*WORK TO COMPLETE:* At the line with "Open the 属性(P) properties button", start repeating the data, and continue line by line through the final line, exactly.

Content starts

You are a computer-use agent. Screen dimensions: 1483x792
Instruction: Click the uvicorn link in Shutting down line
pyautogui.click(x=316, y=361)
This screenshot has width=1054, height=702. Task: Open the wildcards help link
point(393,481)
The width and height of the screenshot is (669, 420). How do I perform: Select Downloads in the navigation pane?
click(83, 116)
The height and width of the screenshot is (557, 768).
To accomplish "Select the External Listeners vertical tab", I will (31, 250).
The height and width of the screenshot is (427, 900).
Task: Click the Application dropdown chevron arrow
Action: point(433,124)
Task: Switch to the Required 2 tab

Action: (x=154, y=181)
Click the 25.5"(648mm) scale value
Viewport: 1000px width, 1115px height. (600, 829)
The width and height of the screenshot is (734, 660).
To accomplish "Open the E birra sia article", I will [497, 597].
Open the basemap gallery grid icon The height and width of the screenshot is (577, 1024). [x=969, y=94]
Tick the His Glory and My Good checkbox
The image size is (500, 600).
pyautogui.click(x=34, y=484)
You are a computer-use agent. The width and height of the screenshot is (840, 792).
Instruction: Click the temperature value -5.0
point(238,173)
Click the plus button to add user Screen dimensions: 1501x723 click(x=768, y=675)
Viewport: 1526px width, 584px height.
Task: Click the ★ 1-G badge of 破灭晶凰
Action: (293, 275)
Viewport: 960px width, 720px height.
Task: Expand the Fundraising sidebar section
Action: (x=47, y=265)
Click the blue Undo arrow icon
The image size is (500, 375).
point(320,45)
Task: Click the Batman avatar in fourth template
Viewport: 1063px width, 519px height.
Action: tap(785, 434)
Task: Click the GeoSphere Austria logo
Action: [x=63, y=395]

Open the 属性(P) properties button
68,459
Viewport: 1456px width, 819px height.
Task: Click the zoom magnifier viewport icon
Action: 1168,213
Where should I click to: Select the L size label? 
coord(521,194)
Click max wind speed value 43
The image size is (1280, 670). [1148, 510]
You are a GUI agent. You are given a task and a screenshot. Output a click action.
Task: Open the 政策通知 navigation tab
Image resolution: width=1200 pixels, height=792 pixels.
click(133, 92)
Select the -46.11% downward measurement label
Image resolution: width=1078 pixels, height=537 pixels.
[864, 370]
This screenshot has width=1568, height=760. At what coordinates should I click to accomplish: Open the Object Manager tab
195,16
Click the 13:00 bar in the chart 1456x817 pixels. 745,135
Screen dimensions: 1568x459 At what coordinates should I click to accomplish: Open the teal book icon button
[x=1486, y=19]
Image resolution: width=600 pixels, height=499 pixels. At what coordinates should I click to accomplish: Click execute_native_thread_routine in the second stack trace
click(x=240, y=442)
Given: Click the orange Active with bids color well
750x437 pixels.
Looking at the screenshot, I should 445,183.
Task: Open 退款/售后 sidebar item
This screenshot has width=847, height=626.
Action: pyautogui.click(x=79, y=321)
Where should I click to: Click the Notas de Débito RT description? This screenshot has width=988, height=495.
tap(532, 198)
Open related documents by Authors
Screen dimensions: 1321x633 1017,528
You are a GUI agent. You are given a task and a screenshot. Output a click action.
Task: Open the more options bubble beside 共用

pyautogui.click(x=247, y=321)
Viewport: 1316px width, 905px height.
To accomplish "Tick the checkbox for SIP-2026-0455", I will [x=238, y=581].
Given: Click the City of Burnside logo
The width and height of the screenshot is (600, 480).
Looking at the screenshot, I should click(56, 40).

Content ends

*TASK SOLUTION:*
Open the 属性(P) properties button
68,459
Viewport: 1456px width, 819px height.
Task: Click the zoom magnifier viewport icon
Action: 1168,213
Where should I click to: Select the L size label? 
coord(521,194)
Click max wind speed value 43
The image size is (1280, 670). [1148, 510]
You are a GUI agent. You are given a task and a screenshot. Output a click action.
Task: Open the 政策通知 navigation tab
Image resolution: width=1200 pixels, height=792 pixels.
click(133, 92)
Select the -46.11% downward measurement label
Image resolution: width=1078 pixels, height=537 pixels.
[864, 370]
This screenshot has width=1568, height=760. At what coordinates should I click to accomplish: Open the Object Manager tab
195,16
Click the 13:00 bar in the chart 1456x817 pixels. 745,135
Screen dimensions: 1568x459 At what coordinates should I click to accomplish: Open the teal book icon button
[x=1486, y=19]
Image resolution: width=600 pixels, height=499 pixels. At what coordinates should I click to accomplish: Click execute_native_thread_routine in the second stack trace
click(x=240, y=442)
Given: Click the orange Active with bids color well
750x437 pixels.
Looking at the screenshot, I should 445,183.
Task: Open 退款/售后 sidebar item
This screenshot has width=847, height=626.
Action: pyautogui.click(x=79, y=321)
Where should I click to: Click the Notas de Débito RT description? This screenshot has width=988, height=495.
tap(532, 198)
Open related documents by Authors
Screen dimensions: 1321x633 1017,528
You are a GUI agent. You are given a task and a screenshot. Output a click action.
Task: Open the more options bubble beside 共用

pyautogui.click(x=247, y=321)
Viewport: 1316px width, 905px height.
To accomplish "Tick the checkbox for SIP-2026-0455", I will [x=238, y=581].
Given: Click the City of Burnside logo
The width and height of the screenshot is (600, 480).
Looking at the screenshot, I should click(56, 40).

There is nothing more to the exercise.